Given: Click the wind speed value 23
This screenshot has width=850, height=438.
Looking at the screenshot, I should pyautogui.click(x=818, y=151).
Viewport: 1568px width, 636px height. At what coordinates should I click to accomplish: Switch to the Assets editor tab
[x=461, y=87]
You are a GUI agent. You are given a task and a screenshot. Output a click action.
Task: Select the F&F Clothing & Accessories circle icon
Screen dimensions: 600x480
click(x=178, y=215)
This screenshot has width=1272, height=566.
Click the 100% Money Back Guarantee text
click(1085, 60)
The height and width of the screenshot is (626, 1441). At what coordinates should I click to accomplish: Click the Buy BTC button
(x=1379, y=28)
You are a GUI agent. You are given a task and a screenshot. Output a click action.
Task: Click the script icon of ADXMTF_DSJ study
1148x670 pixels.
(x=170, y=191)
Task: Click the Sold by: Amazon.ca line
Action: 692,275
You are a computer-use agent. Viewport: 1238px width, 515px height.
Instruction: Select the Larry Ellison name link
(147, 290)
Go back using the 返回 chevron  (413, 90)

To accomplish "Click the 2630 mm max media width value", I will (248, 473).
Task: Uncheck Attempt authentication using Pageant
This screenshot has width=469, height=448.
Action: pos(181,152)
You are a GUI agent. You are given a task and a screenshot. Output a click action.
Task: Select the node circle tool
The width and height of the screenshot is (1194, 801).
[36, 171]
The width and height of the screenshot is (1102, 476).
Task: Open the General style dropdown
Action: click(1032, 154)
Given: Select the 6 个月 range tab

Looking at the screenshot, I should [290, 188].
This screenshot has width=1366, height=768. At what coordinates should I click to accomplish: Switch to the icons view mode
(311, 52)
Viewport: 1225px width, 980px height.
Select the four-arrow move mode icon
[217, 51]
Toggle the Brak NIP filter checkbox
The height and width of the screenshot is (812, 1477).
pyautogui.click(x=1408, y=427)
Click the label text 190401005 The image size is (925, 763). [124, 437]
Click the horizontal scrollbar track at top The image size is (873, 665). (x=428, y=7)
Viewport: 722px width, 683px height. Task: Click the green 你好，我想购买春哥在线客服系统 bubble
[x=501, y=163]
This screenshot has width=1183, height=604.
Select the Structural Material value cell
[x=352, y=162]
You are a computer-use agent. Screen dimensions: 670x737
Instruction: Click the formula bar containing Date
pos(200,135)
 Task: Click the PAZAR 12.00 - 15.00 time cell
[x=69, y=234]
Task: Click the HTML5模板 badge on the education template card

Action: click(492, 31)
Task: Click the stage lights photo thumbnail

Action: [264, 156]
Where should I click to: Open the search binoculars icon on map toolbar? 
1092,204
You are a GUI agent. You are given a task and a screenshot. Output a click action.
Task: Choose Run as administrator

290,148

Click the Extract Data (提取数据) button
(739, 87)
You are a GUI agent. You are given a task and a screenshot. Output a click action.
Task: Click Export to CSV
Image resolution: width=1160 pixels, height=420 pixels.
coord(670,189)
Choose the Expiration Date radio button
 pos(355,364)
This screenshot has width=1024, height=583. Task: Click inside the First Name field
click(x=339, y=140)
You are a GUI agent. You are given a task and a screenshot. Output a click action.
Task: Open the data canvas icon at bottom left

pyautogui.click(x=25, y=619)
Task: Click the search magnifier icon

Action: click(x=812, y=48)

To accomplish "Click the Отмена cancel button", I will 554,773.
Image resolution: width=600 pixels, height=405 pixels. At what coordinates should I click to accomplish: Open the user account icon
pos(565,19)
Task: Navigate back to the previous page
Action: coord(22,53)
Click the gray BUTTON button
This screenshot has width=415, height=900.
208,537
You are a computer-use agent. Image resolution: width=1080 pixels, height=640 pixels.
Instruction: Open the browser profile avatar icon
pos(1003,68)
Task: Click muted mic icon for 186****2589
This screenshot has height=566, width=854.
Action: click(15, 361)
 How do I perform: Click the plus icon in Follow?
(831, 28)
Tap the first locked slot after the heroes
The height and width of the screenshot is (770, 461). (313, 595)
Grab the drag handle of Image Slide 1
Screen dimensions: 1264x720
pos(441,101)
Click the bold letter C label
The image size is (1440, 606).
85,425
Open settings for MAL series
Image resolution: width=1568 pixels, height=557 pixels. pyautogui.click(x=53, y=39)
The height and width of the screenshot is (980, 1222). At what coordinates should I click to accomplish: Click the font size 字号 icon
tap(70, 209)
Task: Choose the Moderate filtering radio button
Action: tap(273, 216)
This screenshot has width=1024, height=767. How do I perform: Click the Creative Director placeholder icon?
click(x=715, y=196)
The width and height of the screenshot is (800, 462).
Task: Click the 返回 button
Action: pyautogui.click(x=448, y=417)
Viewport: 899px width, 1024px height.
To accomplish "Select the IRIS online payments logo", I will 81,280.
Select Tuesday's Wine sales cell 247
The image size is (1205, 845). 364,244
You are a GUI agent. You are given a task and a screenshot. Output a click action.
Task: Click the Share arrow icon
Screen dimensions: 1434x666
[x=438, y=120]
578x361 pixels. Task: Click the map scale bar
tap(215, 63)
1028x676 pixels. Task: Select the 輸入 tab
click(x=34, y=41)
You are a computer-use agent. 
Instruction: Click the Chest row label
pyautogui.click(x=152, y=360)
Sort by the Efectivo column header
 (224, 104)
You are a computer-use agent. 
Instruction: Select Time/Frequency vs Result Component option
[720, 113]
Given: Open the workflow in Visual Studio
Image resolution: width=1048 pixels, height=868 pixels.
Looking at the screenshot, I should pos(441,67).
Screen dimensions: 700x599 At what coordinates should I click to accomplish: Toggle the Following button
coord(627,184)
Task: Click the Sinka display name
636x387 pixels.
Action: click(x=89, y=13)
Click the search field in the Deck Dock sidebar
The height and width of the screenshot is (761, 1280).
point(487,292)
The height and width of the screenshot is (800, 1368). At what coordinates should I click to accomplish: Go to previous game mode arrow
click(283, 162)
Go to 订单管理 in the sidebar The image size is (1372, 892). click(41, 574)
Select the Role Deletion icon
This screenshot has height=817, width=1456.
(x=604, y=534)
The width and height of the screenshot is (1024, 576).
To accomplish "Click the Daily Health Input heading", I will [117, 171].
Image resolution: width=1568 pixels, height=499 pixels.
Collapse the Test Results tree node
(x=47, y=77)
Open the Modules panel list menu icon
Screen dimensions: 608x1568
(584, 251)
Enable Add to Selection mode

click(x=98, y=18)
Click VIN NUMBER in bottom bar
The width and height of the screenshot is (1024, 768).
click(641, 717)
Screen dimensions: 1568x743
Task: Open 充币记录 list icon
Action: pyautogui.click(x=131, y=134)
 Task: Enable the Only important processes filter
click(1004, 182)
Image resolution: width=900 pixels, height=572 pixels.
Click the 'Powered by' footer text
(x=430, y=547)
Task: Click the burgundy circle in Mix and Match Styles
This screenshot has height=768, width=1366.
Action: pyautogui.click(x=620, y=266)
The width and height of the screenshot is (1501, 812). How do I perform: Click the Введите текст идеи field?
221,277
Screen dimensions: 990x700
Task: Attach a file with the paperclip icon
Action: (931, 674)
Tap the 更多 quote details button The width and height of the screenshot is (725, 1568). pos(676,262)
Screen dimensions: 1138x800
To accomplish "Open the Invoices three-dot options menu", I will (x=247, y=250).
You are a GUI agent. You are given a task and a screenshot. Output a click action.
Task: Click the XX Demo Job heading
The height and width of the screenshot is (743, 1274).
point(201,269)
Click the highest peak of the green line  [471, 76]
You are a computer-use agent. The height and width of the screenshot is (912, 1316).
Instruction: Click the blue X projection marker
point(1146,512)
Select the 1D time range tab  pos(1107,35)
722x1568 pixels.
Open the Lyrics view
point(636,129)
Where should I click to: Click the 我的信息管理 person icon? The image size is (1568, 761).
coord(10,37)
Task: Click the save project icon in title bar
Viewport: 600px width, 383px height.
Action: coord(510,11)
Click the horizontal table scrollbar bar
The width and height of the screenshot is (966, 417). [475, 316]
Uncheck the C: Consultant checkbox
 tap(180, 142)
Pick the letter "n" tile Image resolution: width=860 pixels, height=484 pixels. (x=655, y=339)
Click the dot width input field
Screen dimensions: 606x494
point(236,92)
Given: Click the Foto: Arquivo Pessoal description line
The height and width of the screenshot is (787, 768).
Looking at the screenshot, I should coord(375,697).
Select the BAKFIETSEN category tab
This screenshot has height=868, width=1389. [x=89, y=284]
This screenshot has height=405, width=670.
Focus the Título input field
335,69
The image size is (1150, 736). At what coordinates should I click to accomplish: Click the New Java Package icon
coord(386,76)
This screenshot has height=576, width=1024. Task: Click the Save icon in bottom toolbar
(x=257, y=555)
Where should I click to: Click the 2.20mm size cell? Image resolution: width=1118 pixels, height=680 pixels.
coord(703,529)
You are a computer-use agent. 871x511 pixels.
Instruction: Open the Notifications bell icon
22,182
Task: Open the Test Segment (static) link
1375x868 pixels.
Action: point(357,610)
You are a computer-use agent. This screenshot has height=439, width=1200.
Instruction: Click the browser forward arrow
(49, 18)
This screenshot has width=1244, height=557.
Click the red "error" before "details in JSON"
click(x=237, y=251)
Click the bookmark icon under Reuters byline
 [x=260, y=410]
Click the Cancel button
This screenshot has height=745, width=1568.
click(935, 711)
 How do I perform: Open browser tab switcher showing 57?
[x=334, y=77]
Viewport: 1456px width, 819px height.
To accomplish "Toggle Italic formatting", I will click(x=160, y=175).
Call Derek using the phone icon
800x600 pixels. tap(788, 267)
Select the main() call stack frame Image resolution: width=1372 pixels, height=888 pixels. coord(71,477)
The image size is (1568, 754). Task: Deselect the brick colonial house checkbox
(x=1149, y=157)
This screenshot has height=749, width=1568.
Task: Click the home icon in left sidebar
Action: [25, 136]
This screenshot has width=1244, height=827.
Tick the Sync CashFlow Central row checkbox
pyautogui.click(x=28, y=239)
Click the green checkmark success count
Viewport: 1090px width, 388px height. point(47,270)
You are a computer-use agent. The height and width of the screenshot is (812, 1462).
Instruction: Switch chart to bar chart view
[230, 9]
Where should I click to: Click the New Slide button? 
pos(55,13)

PROBLEM DESCRIPTION: Copy out every line of the material above that contains the string "will".

ANSWER TO THE PROBLEM:
To accomplish "Click the 2630 mm max media width value", I will (248, 473).
To accomplish "Click the Отмена cancel button", I will 554,773.
To accomplish "Select the IRIS online payments logo", I will 81,280.
To accomplish "Click the Daily Health Input heading", I will [117, 171].
To accomplish "Open the Invoices three-dot options menu", I will (x=247, y=250).
To accomplish "Toggle Italic formatting", I will click(x=160, y=175).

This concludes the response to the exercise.